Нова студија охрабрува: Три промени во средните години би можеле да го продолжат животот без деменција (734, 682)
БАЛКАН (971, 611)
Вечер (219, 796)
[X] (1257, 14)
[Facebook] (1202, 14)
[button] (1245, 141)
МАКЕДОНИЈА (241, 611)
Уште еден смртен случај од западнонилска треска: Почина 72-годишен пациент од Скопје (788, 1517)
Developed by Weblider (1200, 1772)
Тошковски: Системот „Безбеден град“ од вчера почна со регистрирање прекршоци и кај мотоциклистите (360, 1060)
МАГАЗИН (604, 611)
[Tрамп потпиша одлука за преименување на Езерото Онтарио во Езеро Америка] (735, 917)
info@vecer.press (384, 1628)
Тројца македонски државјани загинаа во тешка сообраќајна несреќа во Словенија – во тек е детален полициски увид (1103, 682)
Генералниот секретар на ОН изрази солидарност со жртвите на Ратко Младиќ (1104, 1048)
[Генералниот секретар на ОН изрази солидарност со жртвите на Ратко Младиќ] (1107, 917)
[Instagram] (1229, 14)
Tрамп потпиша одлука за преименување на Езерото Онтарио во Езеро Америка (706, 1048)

* EXERCISE AIM
Repeat exactly the lines of the material above, taking the first line, the line with "МАГАЗИН (604, 611)", and every line between them.

* EXERCISE RESULT
Нова студија охрабрува: Три промени во средните години би можеле да го продолжат животот без деменција (734, 682)
БАЛКАН (971, 611)
Вечер (219, 796)
[X] (1257, 14)
[Facebook] (1202, 14)
[button] (1245, 141)
МАКЕДОНИЈА (241, 611)
Уште еден смртен случај од западнонилска треска: Почина 72-годишен пациент од Скопје (788, 1517)
Developed by Weblider (1200, 1772)
Тошковски: Системот „Безбеден град“ од вчера почна со регистрирање прекршоци и кај мотоциклистите (360, 1060)
МАГАЗИН (604, 611)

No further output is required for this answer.